La Commissione Tributaria Regionale (CTR) della Campania ha respinto l’appello della società, spiegando che gli elementi ricavati dalle indagini bancarie condotte secondo le disposizioni normative dell’articolo 32 del Dpr n. 600/1973, sono ritenute valide per le rettifiche e gli accertamenti “se il contribuente non dimostra che tali elementi sono stati considerati nella determinazione del reddito soggetto a imposta o che non sono rilevanti a tale fine”.
Versamenti su conti correnti e controlli fiscali: presunzione legale e onere della prova
L’orientamento consolidato della giurisprudenza prevede la presunzione di redditi non dichiarati, una condizione rilevata dalla CTR, secondo cui movimenti di entrata e uscita che il contribuente non riesce a giustificare sono considerati presunti ricavi.
Pertanto, l’onere della prova spetta al contribuente, il quale, nel caso di specie, deve dimostrare con giustificati motivi che si tratta di somme incassate e contabilizzate a fronte di proventi registrati o costi pertinenti.
Cosa fare se il fisco richiede un documento che non hai più
L‘articolo 32 del Testo Unico Imposte sui Redditi disciplina i versamenti e i prelievi in banca e gli accrediti tramite bonifico, equiparandoli a potenziali redditi da assoggettare a tassazione in sede di dichiarazione dei redditi.
Restano esclusi da tale presunzione i redditi già sottoposti a tassazione alla fonte (vincite al gioco ecc.) e quelli esenti da imposta (risarcimenti assicurativi ecc.). Tuttavia, in ogni caso, è fondamentale per il contribuente poter documentare l’origine del denaro.
L’assenza di una valida documentazione giustificativa può infatti indurre l’Agenzia delle Entrate a presumere che si tratti di proventi non dichiarati.
L’onere della prova grava sul contribuente, il quale è tenuto a dimostrare, con mezzi documentali idonei, la provenienza delle somme contestate. In caso contrario, scattano le sanzioni previste dalla normativa vigente.

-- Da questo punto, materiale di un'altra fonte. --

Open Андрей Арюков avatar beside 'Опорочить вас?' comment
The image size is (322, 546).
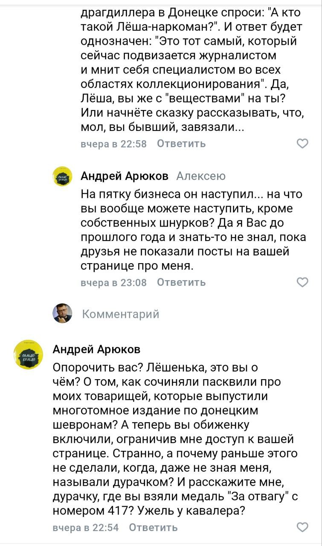28,354
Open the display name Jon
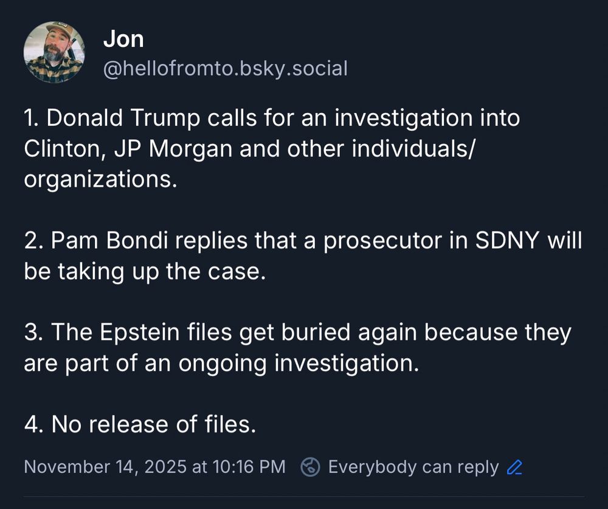This screenshot has width=608, height=509. click(123, 40)
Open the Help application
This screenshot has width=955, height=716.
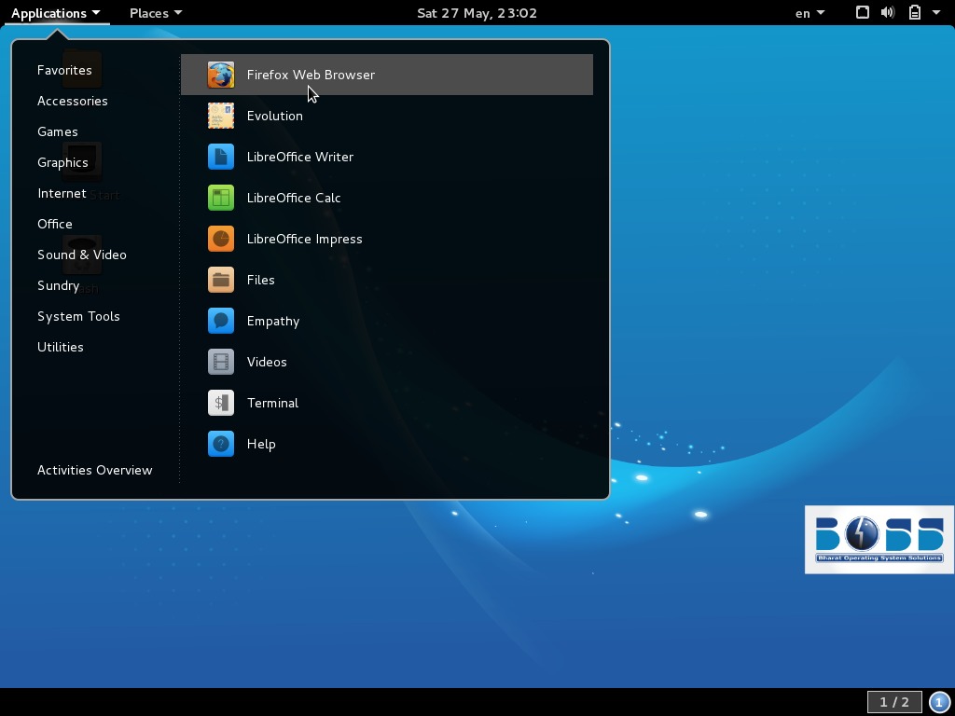point(261,444)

Infine, se l’Agenzia delle Entrate ti richiede un documento per un versamento o un prelievo bancario che non possiedi più, esistono diverse modalità per recuperarlo:
- contattare l’Agenzia delle Entrate per discutere della situazione e delle possibili soluzioni;
- ricostruire la movimentazione del conto corrente per individuare l’origine del denaro;
- richiedere un duplicato del documento;
- presentare una dichiarazione sostitutiva.